Command Failed: Error (login) Endpoint: xxxx Server: xxxx Message: Login Failed --- Details: 530-Login incorrect. : GlobusError: v=1 c=INTERNAL_ERROR\r\n530-GridFTP-Errno: 1\r\n530-GridFTP-Reason: System error in hpss_SetLoginCred()\r\n530-GridFTP-Error-String: Operation not permitted\r\n530 End.\r\n
Transfer Error: Operation timed out
When transfers of zero-length files fail frequently as shown below, it can generally be traced back to an invalid threads setting in
/etc/gridftp.d/hpss. The HPSS DSI must be configured with a
threads value of 2 or greater. See Configure GridFTP to Use the HPSS Connector for the proper configuration.

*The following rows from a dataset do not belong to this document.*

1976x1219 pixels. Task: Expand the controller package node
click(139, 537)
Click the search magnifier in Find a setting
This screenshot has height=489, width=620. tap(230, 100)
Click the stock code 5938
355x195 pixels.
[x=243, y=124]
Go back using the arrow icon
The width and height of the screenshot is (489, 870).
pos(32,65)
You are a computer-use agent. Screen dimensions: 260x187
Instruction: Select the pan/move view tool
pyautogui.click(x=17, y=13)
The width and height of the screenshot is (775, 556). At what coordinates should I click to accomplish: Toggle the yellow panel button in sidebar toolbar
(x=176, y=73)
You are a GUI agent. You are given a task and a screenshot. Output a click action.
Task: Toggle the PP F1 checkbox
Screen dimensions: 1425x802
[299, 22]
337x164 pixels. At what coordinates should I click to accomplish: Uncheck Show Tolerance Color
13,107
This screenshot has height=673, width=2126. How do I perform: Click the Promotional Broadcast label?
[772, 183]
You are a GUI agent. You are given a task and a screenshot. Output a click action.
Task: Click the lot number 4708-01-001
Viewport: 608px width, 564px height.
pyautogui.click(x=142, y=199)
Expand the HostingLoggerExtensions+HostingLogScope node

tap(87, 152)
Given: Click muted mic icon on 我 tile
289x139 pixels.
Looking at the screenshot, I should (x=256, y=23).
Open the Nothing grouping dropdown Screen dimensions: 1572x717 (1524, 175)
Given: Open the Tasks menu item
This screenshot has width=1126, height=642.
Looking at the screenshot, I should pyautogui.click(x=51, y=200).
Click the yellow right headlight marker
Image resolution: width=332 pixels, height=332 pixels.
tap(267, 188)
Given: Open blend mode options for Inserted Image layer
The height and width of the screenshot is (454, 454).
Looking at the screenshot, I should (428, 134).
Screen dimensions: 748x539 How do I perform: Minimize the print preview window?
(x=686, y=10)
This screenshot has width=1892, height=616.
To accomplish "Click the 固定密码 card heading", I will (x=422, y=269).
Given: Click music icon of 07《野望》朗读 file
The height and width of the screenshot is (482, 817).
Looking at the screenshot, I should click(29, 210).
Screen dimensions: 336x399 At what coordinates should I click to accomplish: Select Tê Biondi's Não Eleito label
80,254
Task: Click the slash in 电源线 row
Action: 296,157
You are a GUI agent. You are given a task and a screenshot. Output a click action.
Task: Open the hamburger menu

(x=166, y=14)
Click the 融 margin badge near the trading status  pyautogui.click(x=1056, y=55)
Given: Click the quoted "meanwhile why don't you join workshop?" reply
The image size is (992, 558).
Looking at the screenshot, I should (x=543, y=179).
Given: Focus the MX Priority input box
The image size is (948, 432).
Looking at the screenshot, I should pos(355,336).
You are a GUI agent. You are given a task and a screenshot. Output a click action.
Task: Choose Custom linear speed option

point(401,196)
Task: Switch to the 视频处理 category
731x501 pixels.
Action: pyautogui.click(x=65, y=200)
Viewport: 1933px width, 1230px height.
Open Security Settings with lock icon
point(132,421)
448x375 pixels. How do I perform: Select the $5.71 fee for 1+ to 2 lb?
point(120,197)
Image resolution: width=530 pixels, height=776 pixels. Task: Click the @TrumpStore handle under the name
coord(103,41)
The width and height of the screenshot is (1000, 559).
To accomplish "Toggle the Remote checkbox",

Error (transfer) Endpoint: XXX Server: XXX File: /~/zero_length_file Command: RETR ~/zero_length_file Message: Data channel authentication failed --- Details: 500-Command failed. : globus_xio: The GSI XIO driver failed to establish a secure connection. The failure occured during a handshake read.\r\n500-globus_xio: Operation was canceled\r\n500-globus_xio: Operation timed out\r\n500 End.\r\n
Debug Log Collection
If errors occur, the following information can be collected in order to better diagnose the issue.
Collect HPSS Debug Information
/etc/gridftp.d/hpss to include the following values which will cause the HPSS API to send verbose output to the file specified by <path>.
$HPSS_API_DEBUG 7 $HPSS_API_DEBUG_PATH <path>
Make sure the file exists prior to collecting debug information and is writable:
$ sudo touch <path> $ sudo chmod 600 <path>
The server begin to write out debug information on the next connection to the GridFTP server.